▸ **Work instruction**
Determine how many lines in the data below contain "range" and write only that number.

(Stored records)

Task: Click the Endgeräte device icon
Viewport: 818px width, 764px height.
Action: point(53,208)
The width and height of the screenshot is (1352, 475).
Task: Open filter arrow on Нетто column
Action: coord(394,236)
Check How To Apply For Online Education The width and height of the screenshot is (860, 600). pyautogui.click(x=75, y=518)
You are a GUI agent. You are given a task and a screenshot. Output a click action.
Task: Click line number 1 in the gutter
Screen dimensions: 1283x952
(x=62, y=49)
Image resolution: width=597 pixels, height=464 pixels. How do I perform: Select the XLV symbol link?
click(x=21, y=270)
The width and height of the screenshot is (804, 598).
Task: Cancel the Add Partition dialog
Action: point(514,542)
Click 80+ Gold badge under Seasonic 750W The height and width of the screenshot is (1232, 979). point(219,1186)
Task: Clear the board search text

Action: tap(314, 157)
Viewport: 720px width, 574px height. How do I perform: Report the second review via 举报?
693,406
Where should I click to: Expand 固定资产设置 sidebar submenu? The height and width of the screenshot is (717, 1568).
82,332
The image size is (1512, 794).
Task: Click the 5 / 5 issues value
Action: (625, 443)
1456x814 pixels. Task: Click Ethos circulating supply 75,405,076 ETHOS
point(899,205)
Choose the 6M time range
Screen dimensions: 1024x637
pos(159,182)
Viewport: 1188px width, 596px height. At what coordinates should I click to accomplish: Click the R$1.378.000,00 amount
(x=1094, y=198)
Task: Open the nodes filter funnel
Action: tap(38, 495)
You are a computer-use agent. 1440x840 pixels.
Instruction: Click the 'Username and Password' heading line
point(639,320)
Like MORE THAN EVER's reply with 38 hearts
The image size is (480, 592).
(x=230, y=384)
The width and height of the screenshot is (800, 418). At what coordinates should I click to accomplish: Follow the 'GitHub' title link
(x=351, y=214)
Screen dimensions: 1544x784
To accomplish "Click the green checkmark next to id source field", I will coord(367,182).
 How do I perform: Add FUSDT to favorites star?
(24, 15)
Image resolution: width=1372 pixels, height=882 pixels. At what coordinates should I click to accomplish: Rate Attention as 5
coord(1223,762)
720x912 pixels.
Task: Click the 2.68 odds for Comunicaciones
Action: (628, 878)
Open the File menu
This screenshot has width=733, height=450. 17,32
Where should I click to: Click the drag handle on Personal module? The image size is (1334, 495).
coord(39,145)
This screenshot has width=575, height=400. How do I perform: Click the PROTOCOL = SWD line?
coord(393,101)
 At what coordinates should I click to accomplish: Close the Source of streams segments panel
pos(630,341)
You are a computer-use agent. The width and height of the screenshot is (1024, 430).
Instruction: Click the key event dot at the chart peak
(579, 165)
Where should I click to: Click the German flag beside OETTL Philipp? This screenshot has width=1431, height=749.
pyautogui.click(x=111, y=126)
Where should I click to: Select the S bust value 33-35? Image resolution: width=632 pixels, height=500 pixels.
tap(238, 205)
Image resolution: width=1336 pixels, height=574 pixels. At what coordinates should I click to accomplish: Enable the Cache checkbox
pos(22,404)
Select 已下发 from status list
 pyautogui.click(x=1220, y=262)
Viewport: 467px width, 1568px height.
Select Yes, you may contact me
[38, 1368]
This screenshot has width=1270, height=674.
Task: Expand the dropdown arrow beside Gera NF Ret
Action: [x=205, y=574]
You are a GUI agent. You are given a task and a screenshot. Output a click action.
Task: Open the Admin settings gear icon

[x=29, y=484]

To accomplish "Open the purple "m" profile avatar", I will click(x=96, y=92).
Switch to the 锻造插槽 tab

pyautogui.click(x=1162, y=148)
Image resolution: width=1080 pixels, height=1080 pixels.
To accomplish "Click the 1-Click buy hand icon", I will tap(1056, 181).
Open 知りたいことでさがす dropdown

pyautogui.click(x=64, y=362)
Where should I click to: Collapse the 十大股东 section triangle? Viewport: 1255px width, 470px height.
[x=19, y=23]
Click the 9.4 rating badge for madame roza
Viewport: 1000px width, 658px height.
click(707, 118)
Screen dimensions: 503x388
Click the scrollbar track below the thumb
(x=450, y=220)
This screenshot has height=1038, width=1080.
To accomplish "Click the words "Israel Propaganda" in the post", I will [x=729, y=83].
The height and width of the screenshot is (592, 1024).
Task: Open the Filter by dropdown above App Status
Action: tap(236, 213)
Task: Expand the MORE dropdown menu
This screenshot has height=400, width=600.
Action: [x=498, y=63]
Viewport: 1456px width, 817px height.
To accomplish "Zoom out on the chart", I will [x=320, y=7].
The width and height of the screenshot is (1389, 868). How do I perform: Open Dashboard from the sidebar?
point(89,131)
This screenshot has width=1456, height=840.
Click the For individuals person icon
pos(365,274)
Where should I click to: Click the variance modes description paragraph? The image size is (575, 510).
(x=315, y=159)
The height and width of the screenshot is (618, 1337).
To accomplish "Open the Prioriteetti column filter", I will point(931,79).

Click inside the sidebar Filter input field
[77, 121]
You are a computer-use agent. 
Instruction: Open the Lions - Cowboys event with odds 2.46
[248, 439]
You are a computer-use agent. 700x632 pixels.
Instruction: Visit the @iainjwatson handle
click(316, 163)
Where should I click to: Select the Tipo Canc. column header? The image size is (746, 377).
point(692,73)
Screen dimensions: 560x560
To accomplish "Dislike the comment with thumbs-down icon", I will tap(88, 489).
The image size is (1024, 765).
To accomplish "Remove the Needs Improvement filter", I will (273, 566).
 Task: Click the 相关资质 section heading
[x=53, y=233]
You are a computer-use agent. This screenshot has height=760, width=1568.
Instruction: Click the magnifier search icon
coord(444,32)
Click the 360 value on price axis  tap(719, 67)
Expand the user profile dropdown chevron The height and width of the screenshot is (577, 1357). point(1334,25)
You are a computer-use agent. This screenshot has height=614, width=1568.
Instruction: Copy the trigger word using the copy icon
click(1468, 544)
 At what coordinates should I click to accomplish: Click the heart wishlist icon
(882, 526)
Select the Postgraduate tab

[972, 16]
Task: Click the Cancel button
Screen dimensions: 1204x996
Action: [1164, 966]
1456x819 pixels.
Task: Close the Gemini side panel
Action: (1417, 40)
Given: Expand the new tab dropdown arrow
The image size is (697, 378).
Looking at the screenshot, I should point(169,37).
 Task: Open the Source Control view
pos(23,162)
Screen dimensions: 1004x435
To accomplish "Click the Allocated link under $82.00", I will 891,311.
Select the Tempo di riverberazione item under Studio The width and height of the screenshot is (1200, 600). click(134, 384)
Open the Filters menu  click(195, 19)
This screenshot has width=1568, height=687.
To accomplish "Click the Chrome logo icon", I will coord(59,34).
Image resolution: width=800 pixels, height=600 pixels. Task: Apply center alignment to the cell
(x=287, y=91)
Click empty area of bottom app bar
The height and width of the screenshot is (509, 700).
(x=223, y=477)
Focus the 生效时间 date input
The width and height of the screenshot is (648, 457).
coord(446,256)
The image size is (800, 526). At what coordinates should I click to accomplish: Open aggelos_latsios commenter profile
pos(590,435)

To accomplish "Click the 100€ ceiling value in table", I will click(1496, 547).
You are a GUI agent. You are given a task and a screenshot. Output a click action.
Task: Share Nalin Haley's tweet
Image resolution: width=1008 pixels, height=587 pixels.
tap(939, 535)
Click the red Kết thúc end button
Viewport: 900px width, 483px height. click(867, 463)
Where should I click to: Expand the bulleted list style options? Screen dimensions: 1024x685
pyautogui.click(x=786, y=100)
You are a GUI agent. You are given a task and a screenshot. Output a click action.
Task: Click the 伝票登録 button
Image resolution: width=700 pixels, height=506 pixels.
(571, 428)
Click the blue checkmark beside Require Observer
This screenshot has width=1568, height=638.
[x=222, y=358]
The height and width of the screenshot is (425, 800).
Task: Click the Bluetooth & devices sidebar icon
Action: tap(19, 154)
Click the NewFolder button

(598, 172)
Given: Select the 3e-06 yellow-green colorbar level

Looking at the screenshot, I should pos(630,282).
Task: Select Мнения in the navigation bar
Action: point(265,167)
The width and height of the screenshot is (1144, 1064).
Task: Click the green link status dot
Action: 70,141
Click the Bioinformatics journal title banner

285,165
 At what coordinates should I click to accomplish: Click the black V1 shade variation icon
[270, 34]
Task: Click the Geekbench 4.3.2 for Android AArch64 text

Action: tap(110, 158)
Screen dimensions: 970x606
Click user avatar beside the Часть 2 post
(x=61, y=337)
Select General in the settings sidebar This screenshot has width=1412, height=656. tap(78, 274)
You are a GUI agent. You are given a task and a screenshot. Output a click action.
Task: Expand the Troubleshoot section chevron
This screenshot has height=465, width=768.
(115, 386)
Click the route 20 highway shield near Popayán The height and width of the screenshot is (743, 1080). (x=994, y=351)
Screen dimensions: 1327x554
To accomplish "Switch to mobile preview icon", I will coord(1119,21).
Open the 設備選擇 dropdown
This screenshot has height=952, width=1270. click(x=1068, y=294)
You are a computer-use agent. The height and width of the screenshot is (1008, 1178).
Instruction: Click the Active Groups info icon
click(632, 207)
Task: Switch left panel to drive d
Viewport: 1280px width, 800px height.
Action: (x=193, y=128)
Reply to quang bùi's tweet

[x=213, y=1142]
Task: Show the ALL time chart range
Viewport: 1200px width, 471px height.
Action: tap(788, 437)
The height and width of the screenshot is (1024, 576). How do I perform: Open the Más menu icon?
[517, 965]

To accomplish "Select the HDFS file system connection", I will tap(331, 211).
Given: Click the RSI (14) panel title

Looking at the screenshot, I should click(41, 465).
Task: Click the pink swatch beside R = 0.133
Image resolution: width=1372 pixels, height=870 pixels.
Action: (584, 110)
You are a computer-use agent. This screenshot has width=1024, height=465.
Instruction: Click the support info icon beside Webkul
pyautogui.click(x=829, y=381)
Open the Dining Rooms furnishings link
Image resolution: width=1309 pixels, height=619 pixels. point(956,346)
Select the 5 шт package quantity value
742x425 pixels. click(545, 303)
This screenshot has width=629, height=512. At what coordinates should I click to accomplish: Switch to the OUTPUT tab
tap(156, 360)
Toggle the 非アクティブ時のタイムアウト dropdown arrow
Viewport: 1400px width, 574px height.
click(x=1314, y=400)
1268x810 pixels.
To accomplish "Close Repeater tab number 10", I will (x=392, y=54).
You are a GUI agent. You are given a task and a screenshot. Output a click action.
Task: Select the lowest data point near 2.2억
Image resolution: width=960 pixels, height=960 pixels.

▸ **Exercise result**
2